Jean reminded her listeners all things were connected and that damage to the oceans would affect the whole planet. More concerning, though, was the increased pressure on our dwindling and finite fresh water resources. By 2050 a projected half a billion people would be experiencing water stresses. Jean foresaw water shortages becoming a major issue in South Africa in the future.
While evidence was rapidly growing that we had already transgressed the climate change planetary boundary Jean said it was worrying that many deniers existed who refuted the scientific evidence. Although not quantified, mankind-driven chemical pollution could potentially cause irreversible harm to the planet and all its living organisms. This pollution could cause reduced fertility and genetic damage.
Two boundaries, changes in land use and biodiversity loss, were closely linked. Grasslands, our water reservoirs, were being ploughed up for farmland or transformed into sterile plantations. Other natural systems were being destroyed, to the detriment of organisms that depended on them. Jean said that various natural events had triggered five mass extinctions in the past but that humans were now causing the sixth. While biodiversity loss had not been quantified, we’d certainly overshot that particular planetary boundary.

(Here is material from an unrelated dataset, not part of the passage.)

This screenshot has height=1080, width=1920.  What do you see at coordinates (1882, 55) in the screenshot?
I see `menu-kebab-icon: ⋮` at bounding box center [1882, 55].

Perhaps, however, the most alarming aspect of Jean’s talk was the part when she bravely addressed the ‘elephant in the room’, that huge, overriding problem politicians chose to ignore – the exponential, unprecedented, thoroughly alarming modern-day population explosion. In September 2015, the world population was estimated at around 7,1 million – and still growing. We were already exceeding the planet’s ability to feed its people. If we didn’t slow the rates down, the consequences would be too horrible to contemplate.
And yet, the planet’s too abundant yet amazingly resilient and ingenious population might well be her saving. As Jean reminded her listeners. if we’d been bright, committed and determined enough to close the ozone layer hole, we might yet stand together to achieve the steady state of economy the planet so desperately needed.